Sigmund Freud, Contribución al suicidio (1914)
Si consideramos el acoso como una manifestación de la agresividad y de las dificultades en el vínculo educativo, y por tanto, como un síntoma de un impasse de la palabra, ligado al tratamiento del cuerpo y a los factores ya analizados (autoridad, mirada, semblantes sexuales y desamparo), el abordaje forzosamente deberá apuntar a ese impasse. En este capítulo abordaremos, pues, las respuestas al bullying desde la perspectiva de sostener una conversación con los adolescentes en la que el cuerpo, que los perturba y les habla, se sitúe en el centro de esa conversación.
Sabemos que el acoso a menudo es un proceso de larga duración en el que podemos distinguir un período inicial (final de la infancia), en el que la agresión y el malestar permanecen ocultos a los ojos del profesorado y se va tramando (pubertad). Luego adviene una segunda etapa (adolescencia), en la que eclosiona más abiertamente y donde la intervención de los adultos genera cambios, pero sin evitar en muchos casos la continuación del acoso.
En ese momento, a menudo los profesores reciben mensajes como «mejor no hablar de ello en público» o «no hagas nada», «no se lo digas a nadie porque será peor», a través de los cuales el alumno acosado manifiesta su temor a mayores represalias si el asunto sale a la luz. A ello se añade la aparición de renovadas amenazas que anuncian «ya te pillaremos en la calle o en otro lugar».
De modo general, los docentes entrevistados coinciden en la idea de que «muchas veces el profe es el último en enterarse…». Y aunque en realidad se trata de una exageración, lo que sí es cierto es que cuando el primer profesor se entera ya ha habido un largo recorrido de sufrimiento por parte del alumno y un montón de acciones y confabulaciones por parte de los compañeros, de tal modo que no es extraño que aparezcan casos en secundaria, que empezaron a gestarse cuando los alumnos estaban en 5º o 6º de primaria.
En este sentido, ellos mismos destacan la importancia de hablar mucho más con los alumnos y sobre todo de forma más personalizada, de manera que resulte más fácil detectar y saber sobre el malestar. Sin embargo, llama la atención que este desconocimiento durante largo tiempo ocurra también en centros en los que se da importancia a la actuación tutorial. Centros en los que se desarrolla incluso algún tipo de actividad que podría entenderse como preventiva.

### Datos de entrada
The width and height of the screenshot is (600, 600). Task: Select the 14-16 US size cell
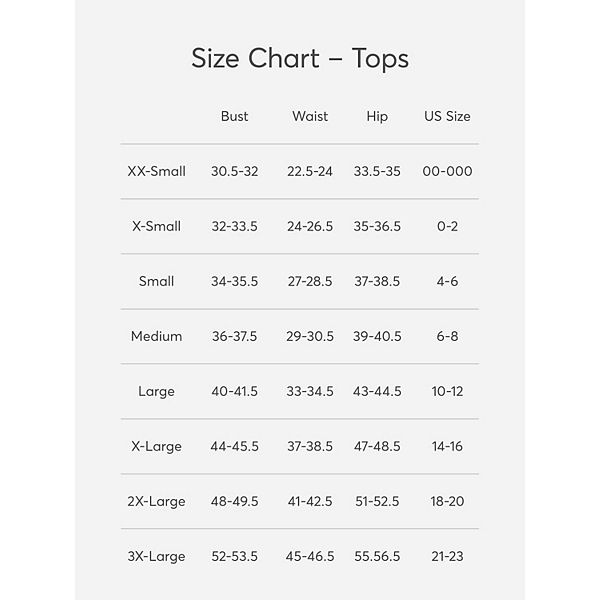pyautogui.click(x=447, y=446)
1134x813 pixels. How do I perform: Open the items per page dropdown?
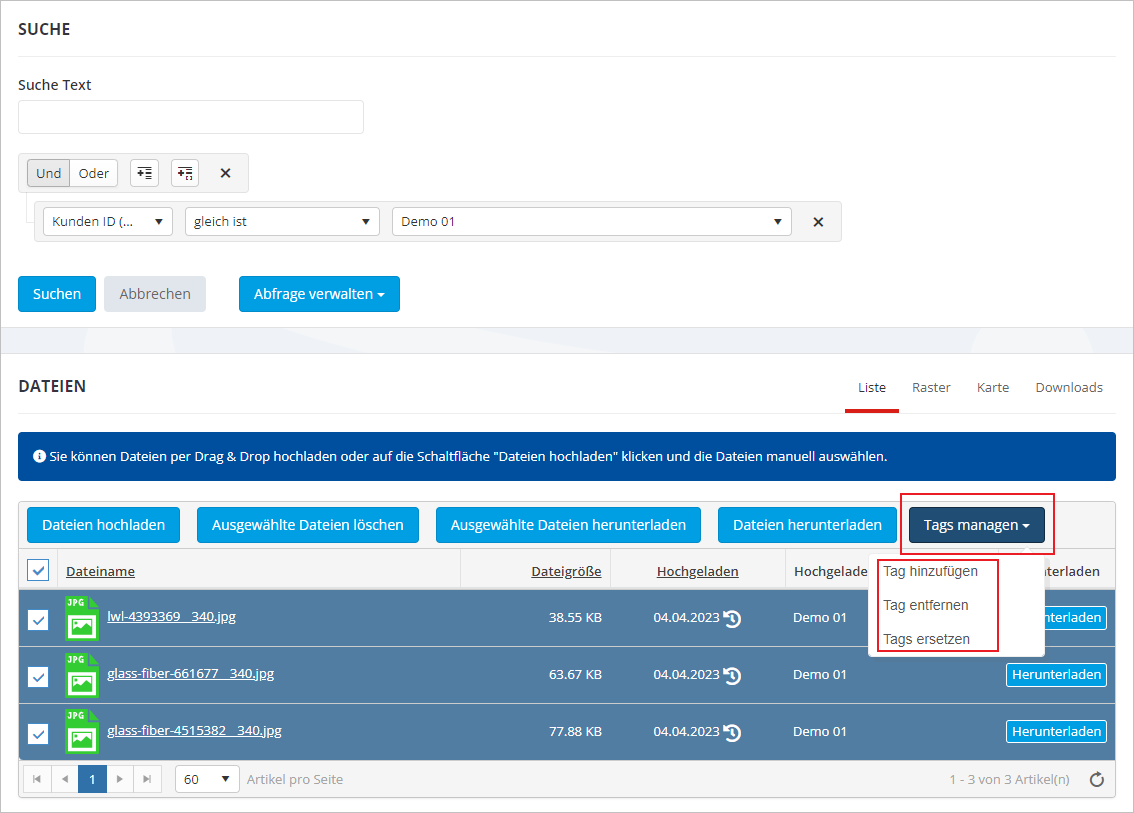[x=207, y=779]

### Tarea
Prosigue el texto sobre el acoso escolar a partir de su última oración. Las líneas no intervienen en este ejercicio.

### Respuesta
Los padres también coinciden en que esta conversación permite detectar las señales del malestar del hijo/a: «verlo apagado, que no te cuenta las cosas como antes, que tenga pesadillas, que no pueda dormir». Para ello es importante tener en cuenta que el chico/a dé su opinión sobre las actuaciones que se vayan haciendo. «El chico es el protagonista. Va cogiendo fuerzas a medida que los padres van haciendo cosas. En la adolescencia todas las actuaciones han de estar consensuadas con él». En este sentido coinciden otros padres: «Que sienta que elige».
Los ritos de paso hoy pasan por la palabra
Todos estos testimonios nos hacen pensar en cómo el tránsito adolescente, donde la relación al otro y al cuerpo se reordena, requirió siempre de ritos de paso. En las sociedades tradicionales esos ritos estaban codificados bajo formas estándares que preveían para cada cual su lugar y su función en el ritual (Van Gennep, 2008). Había, pues, un cálculo colectivo en el que el sujeto tomaba parte, exponiéndose a las pruebas, y recibiendo al final un beneficio en términos de identidad sexual e inclusión social.
Hoy esos ritos de paso siguen vigentes pero han modificado sus formas y también, en parte, su función, ya que el orden simbólico que los contextualizaba también ha variado.32 El sujeto ha tomado parte más activa —ya que los ritos están menos codificados y eso le proporciona un mayor margen—, pero en cambio sus beneficios identitarios (sexuales y sociales) son más inestables, lo que otorga una cierta fragilidad al procedimiento.33
Los ritos actuales tienen esa marca de lo instantáneo, propia de nuestra civilización: viaje fin de curso en interrail, carné de conducir, uso del cuarto como un lugar éxtimo a lo familiar, fiesta de los 18 años, épica de la inmigración. El vagabundeo de los jóvenes de la calle puede pensarse también como un errar iniciático, un laboratorio donde afrontar la prueba de la existencia a través de la exposición a peligros fuera de lo familiar. A falta de los límites externos claros, el joven explora los suyos: sexuales, drogas, tatuajes. Todas estas pruebas implican la trasgresión y la violencia al tiempo, ya que no es posible pensar el paso sin corte, sin discontinuidad con lo infantil.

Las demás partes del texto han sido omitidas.